For a large file upload to b2 we

  1. query the source object to see if it has an SHA1
  2. if it does then put it in the metadata for the create upload session
  3. upload the file in chunks
  4. finalise the upload session

Now the trouble comes in step 1. For a local object, querying the SHA1 causes the file to be read and the SHA1 to be computed. This means we read the file again in step 3 which is unfortunate but not the end of the world.

However when uploading a crypted file, the object does not know its SHA1. To find it crypt would have to read the entire file, encrypt it and SHA1 it. The encryption would then be repeated in step 3. The encryption would have to use the same nonce (which will drive any cryptographers nuts!), and the crypt module would have to persist objects (which it doesn't at the moment).

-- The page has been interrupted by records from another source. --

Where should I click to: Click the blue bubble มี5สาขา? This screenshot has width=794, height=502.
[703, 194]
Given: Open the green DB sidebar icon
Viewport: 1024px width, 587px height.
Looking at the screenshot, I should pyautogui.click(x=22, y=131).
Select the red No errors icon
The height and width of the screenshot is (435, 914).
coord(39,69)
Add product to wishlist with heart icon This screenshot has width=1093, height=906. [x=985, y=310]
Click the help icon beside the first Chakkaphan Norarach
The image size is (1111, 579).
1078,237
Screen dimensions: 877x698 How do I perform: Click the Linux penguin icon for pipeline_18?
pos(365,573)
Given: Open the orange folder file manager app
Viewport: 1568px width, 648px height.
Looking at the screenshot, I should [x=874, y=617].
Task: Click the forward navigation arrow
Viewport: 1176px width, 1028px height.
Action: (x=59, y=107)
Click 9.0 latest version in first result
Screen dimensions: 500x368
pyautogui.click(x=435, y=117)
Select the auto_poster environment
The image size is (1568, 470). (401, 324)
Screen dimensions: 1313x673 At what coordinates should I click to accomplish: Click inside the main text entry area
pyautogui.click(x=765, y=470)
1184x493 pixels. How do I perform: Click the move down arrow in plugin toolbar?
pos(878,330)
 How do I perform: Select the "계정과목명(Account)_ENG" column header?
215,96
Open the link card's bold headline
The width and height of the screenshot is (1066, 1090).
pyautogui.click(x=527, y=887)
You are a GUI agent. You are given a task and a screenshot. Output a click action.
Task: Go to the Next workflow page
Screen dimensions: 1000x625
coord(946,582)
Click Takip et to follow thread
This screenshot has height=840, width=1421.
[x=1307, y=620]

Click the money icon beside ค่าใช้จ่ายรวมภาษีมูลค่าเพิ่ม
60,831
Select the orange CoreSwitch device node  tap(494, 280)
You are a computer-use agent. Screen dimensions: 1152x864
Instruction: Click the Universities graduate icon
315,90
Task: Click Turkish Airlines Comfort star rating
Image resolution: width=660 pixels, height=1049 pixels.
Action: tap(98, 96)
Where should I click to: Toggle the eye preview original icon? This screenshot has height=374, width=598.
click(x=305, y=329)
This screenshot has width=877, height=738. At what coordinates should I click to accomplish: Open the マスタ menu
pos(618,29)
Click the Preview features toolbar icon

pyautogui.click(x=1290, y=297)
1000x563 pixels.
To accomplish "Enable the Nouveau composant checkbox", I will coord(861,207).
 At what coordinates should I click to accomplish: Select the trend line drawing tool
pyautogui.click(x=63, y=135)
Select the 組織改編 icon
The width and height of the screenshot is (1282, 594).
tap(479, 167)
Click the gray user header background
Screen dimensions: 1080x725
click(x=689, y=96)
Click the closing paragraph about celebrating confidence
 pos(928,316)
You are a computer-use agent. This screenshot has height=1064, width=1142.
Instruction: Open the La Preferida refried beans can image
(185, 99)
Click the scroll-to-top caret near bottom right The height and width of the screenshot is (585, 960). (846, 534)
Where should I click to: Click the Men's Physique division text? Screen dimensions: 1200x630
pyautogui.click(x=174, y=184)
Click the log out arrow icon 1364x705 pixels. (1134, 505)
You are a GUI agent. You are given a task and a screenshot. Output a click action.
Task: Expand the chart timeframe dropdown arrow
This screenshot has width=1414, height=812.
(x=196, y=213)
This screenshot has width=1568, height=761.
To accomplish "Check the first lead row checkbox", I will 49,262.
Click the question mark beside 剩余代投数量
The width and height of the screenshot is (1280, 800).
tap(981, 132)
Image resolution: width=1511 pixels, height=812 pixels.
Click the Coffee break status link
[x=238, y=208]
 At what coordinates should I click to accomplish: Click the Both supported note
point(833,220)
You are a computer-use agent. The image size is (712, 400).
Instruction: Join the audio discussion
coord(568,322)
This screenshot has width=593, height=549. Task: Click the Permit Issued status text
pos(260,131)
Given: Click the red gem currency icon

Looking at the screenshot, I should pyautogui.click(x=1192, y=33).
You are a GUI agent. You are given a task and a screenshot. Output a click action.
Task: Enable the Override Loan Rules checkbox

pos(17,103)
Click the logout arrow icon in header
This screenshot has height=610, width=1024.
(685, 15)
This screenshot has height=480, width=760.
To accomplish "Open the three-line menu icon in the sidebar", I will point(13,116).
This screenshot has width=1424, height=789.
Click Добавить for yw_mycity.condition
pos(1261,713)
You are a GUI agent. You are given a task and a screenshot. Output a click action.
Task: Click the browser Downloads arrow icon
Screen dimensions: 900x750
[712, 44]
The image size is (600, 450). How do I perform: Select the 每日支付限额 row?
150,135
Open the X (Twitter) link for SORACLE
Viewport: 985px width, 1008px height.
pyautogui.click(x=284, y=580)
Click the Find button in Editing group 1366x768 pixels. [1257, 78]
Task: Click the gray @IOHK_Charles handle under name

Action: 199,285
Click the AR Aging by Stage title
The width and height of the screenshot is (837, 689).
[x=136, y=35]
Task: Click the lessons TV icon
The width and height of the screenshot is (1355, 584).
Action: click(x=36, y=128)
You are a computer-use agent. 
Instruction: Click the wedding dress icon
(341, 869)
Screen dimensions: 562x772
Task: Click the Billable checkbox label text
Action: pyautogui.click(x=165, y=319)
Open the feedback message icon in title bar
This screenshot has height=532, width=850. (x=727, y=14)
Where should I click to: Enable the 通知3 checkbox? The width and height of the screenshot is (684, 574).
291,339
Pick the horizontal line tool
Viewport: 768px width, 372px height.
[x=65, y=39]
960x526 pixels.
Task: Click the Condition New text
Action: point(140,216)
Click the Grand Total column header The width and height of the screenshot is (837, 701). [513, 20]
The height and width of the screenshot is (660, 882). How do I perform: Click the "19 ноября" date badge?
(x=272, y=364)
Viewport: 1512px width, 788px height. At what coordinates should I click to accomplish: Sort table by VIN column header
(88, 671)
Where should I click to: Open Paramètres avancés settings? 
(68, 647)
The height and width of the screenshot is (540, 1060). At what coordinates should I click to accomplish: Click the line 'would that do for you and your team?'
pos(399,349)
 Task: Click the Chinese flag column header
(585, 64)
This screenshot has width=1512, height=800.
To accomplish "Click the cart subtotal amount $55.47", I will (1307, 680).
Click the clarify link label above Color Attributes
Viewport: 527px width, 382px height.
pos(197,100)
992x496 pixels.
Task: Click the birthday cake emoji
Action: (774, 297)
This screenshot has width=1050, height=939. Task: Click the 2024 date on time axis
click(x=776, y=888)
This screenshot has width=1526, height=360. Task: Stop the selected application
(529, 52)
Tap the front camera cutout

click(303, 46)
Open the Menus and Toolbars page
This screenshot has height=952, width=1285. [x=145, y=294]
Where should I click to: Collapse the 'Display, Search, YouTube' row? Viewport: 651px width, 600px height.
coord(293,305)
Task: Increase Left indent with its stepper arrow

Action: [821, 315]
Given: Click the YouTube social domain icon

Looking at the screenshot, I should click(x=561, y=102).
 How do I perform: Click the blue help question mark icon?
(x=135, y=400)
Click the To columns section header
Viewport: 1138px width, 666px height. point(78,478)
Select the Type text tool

@ncw, thanks for this thorough explanation. I understand the difficulty of the problem now.

So to fix this we would need to do one of

  • spool large files to disk
  • encrypt large files twice (and complicate the internals of crypt even more)
  • get b2 to add a update the metadata API call (would be useful for set mod time also)
  • get b2 to make the large file upload finalize take the total SHA1 for the metadata

I'll email my contact at b2 about the last two options, see what he says!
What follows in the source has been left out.